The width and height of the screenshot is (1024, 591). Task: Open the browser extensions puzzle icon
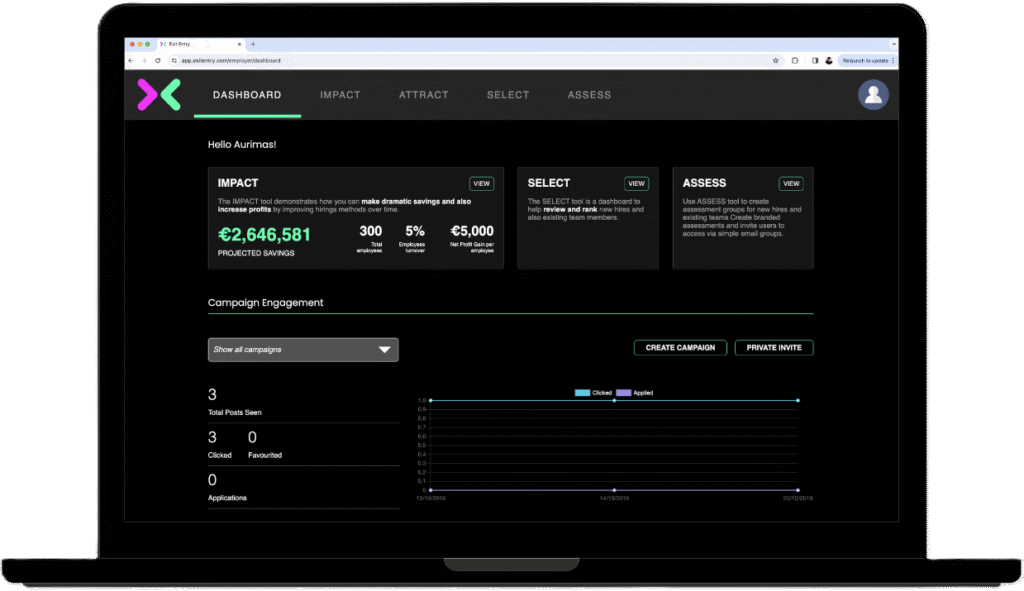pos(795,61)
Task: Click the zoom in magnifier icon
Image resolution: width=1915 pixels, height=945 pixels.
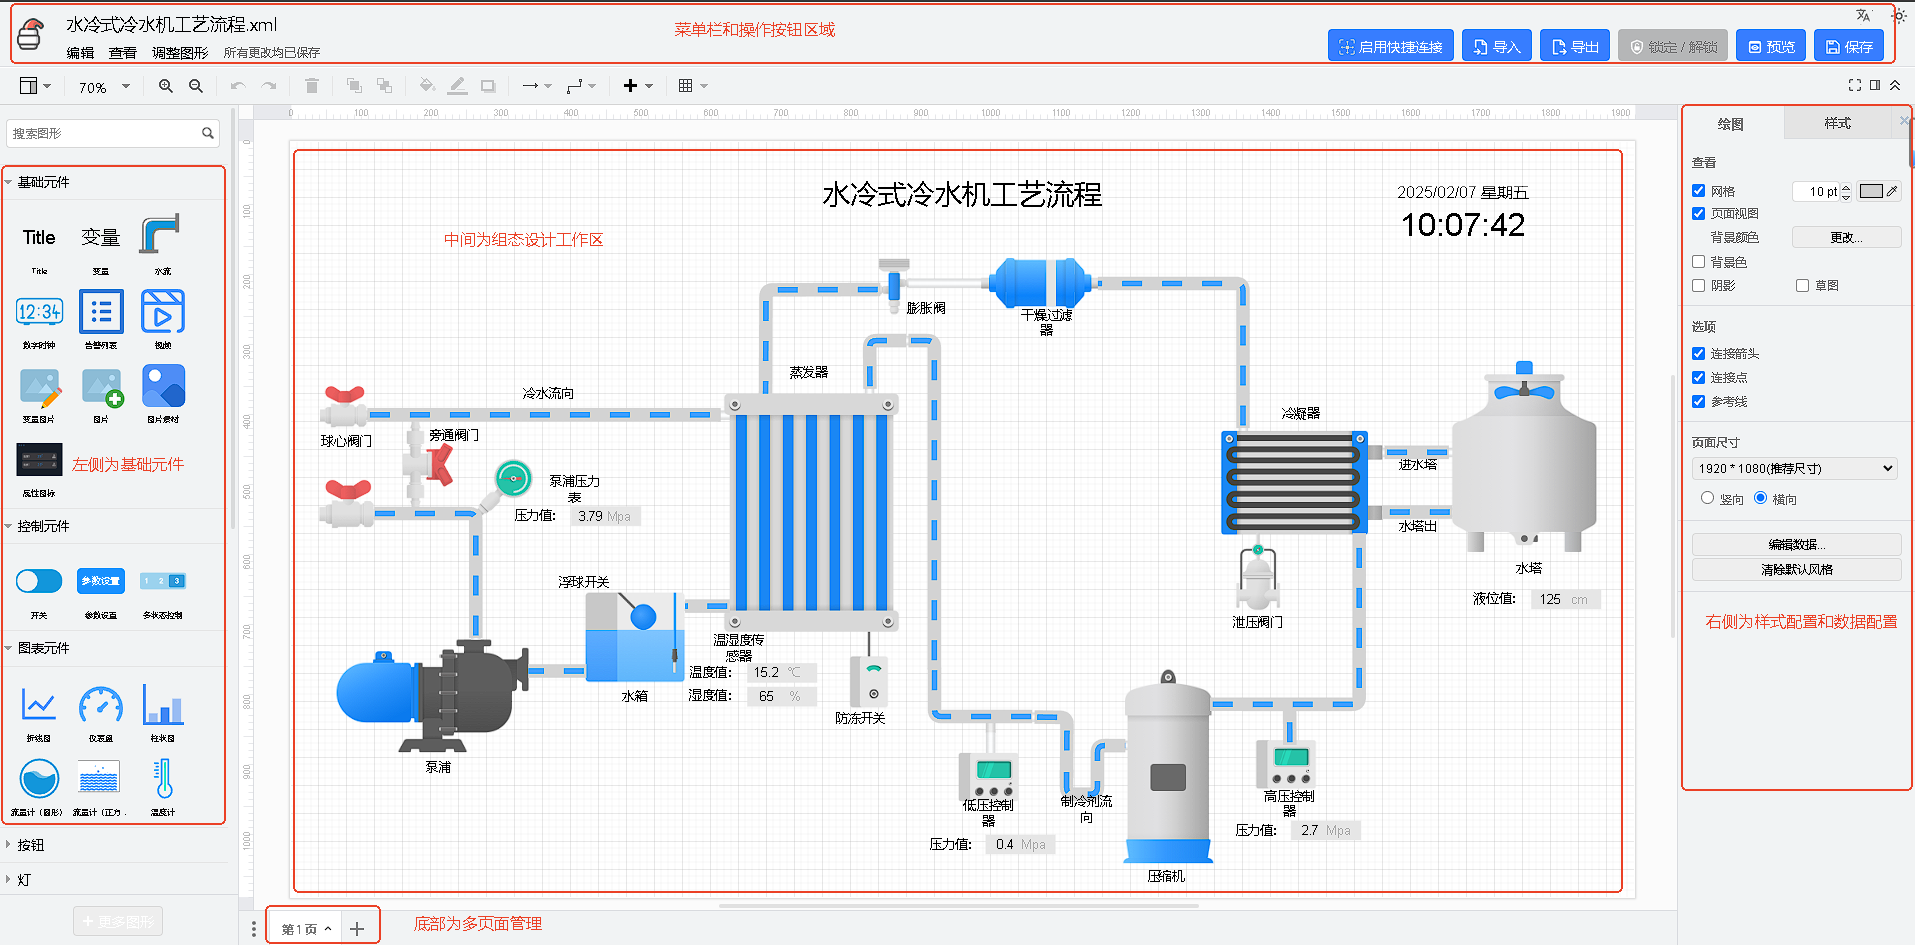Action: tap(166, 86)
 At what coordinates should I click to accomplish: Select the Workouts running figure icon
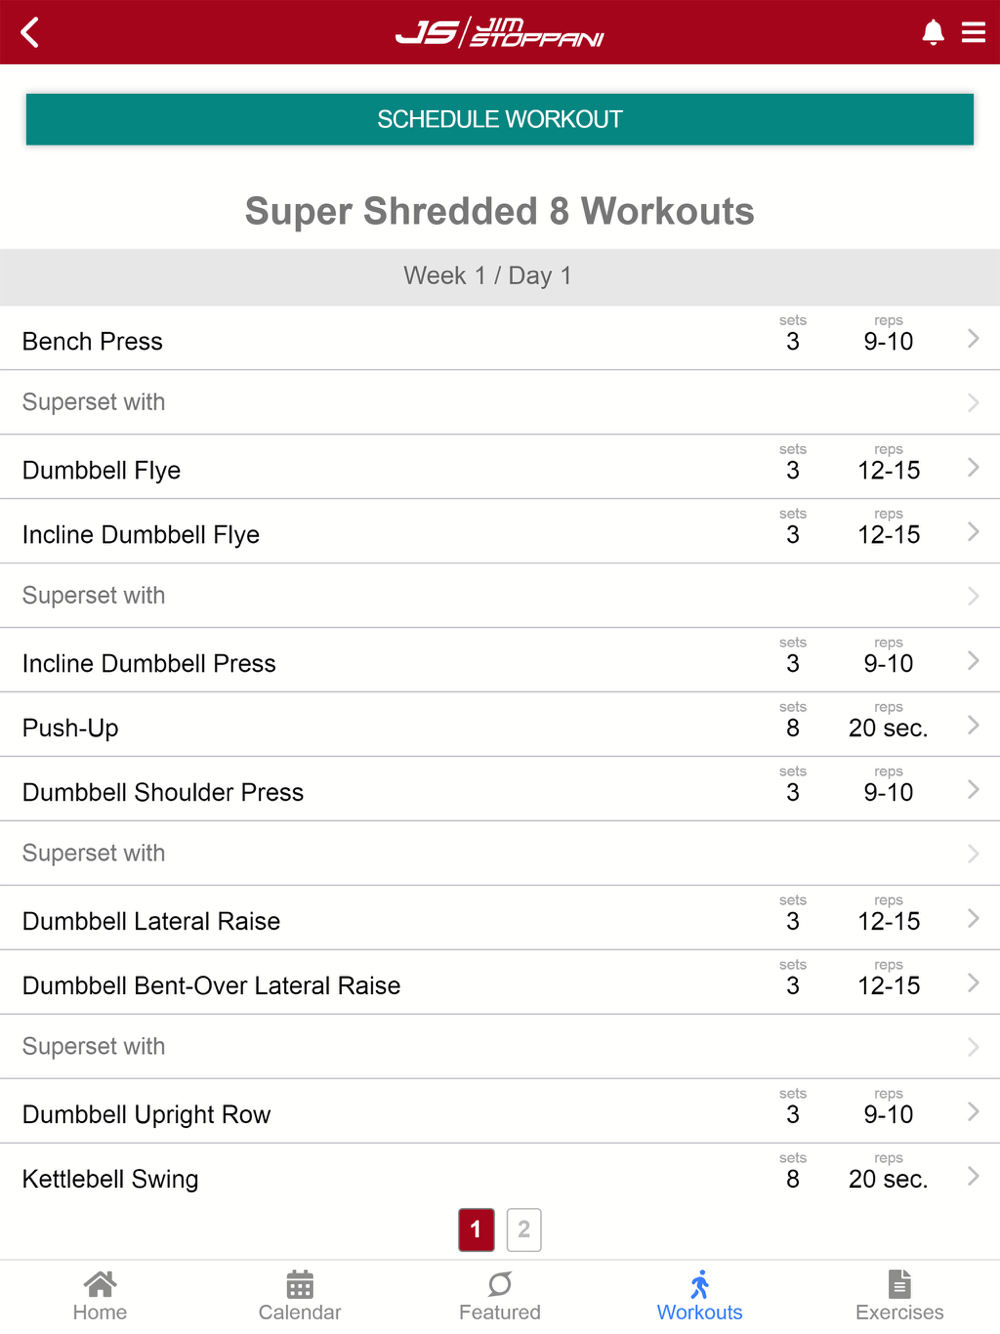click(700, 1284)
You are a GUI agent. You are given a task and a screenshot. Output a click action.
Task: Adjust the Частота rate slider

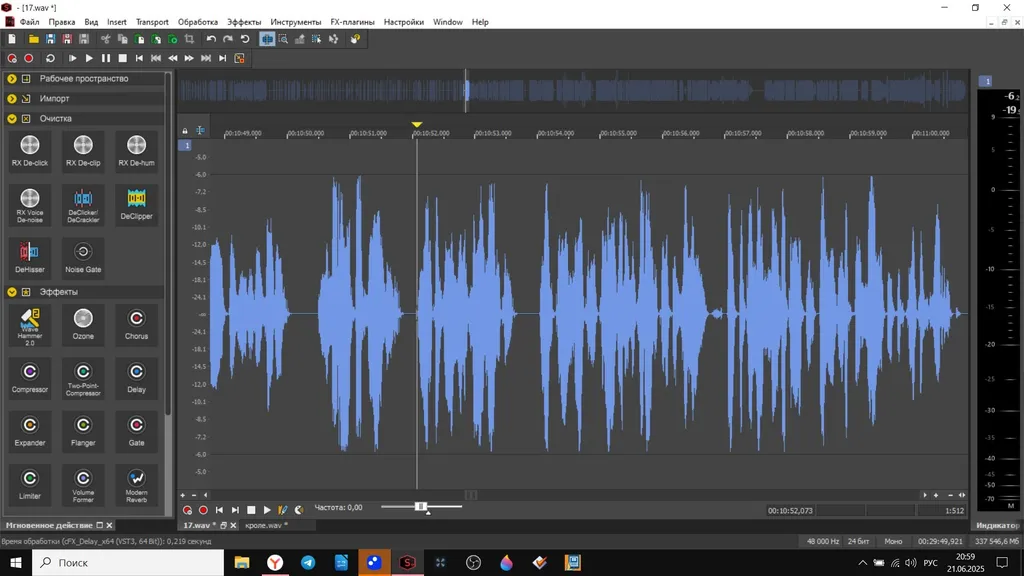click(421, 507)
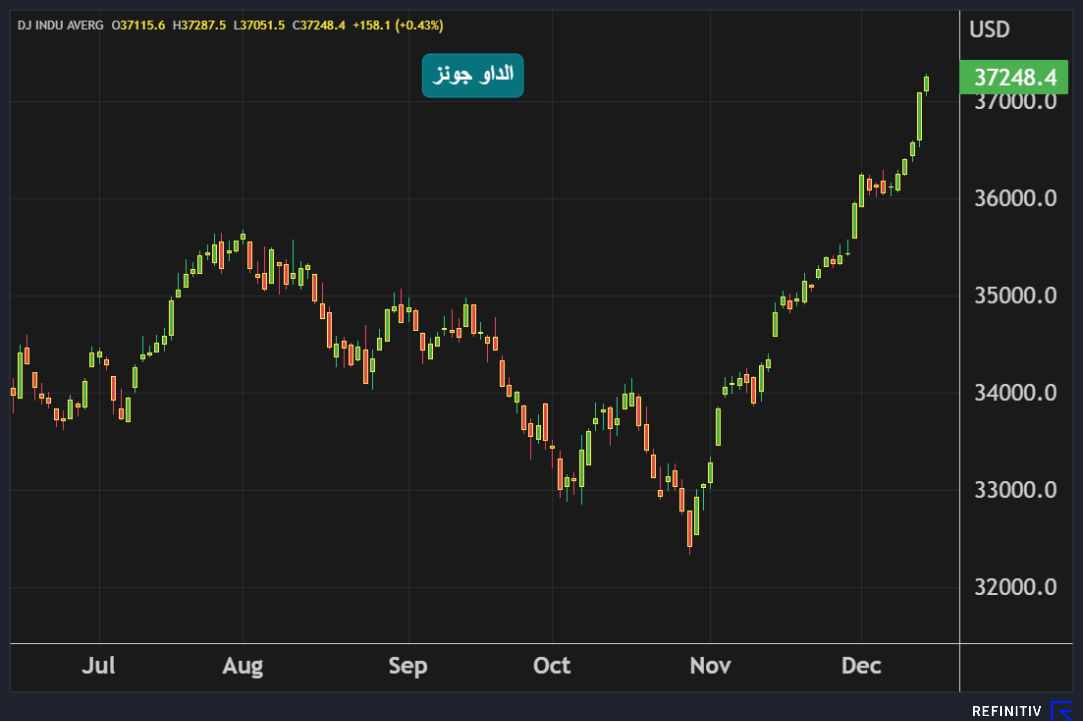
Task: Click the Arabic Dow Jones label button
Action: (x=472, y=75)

WHAT IS EXPECTED: Quote the records verbatim, from the line containing "Task: Click the zoom in magnifier icon" through the line containing "click(700, 1284)", and omit the pictures.

RESULT BELOW:
Task: Click the zoom in magnifier icon
Image resolution: width=1915 pixels, height=945 pixels.
Action: tap(166, 86)
 At what coordinates should I click to accomplish: Select the Workouts running figure icon
click(700, 1284)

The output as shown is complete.